Despite obvious advantages, very few real-world constructions of entirely synthesized data have been created, and challenges remain. The accuracy of estimation done on entirely imputed data depends on how well the imputation model matches the complicated multivariate process generating the observations. As computational power and statistical theory continue to advance, this approach eventually may be more widely used. Now, however, research is ongoing.
So-called institutional solutions currently provide one realistic, but expensive and inconvenient, route to supply high-utility sensitive data to researchers (National Research Council 2007). Institutional solutions involve a data collecting agency or organization providing access to unmasked data on a highly restricted basis, with options varying substantially in burdens placed on the researcher. At the less restrictive end of the continuum, an agency may require users to sign a restricted use contract before gaining permission to analyze the data on their own computers. At the other extreme, the agency may not allow the researcher to even see the data at all. Instead, the researcher submits code to the agency, and the agency returns the output.

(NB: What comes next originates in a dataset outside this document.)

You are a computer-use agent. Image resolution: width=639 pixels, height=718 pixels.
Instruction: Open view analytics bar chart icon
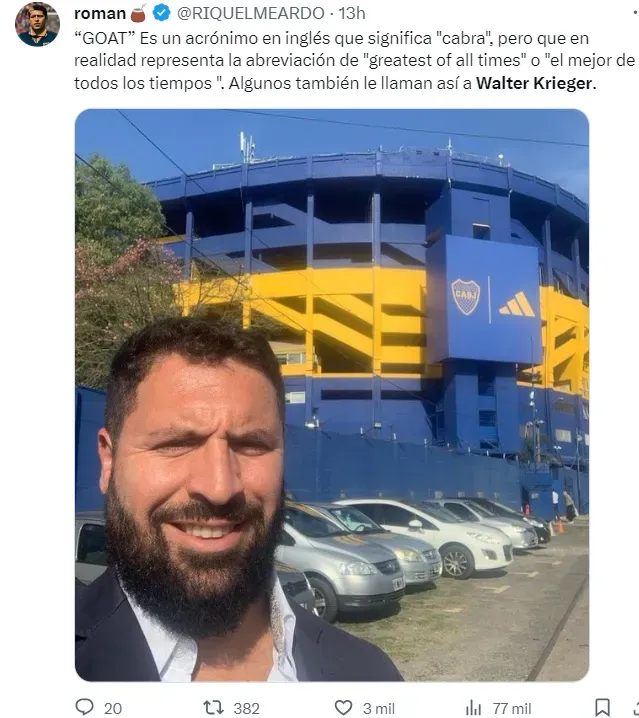click(473, 708)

The biggest concern with the institutional approach is that it can be prohibitively expensive for both users and suppliers. Restricted use contracts require administrative support to process the requests and monitor compliance, while limiting data access only to a particular facility requires sufficient hardware, staffing, and building resources. In addition, the user does not have immediate access to the data and, in some instances, must pay an additional fee. These obstacles can limit the use of a data file and, therefore, reduce its scientific impact. The National Opinion Research Center (NORC) and Statistics Netherlands have developed secure virtual enclaves that combine remote access with connection restrictions and audit capabilities to minimize these costs. Wider availability of secure virtual enclaves will provide a welcome compromise to the data access/privacy protection trade-off, and developments in this area continue. Felicia LeClere of NORC is currently investigating the possibility of creating secure, privacy protecting computing instances in the cloud. At the time of this writing, ICPSR—the largest social science data repository in the world—does not offer virtual enclave technology.
CONCLUSION
SDC remains a relatively young field of inquiry, but its importance is likely to grow as the amount of data available to researchers continues to explode. Thus, social scientists need to have a working understanding of the issues involved in protecting the privacy of study participants. This article introduced the field of SDC by defining key terms and describing attempts to quantify risk and utility. The two fundamental messages presented are (1) that disclosure risk may be higher than researchers realize; and (2) the proactive steps data collection organizations take to minimize disclosure risk can affect the ability of the end user to accurately estimate statistical relationships. Research is ongoing to determine solutions that maximize data utility while entirely eliminating the threat of privacy violations. At this time, however, the only commonly used solutions—short of restricted use contracting—will inevitably affect the quality of inferences. The impact of SDC measures on social science research therefore is potentially pervasive.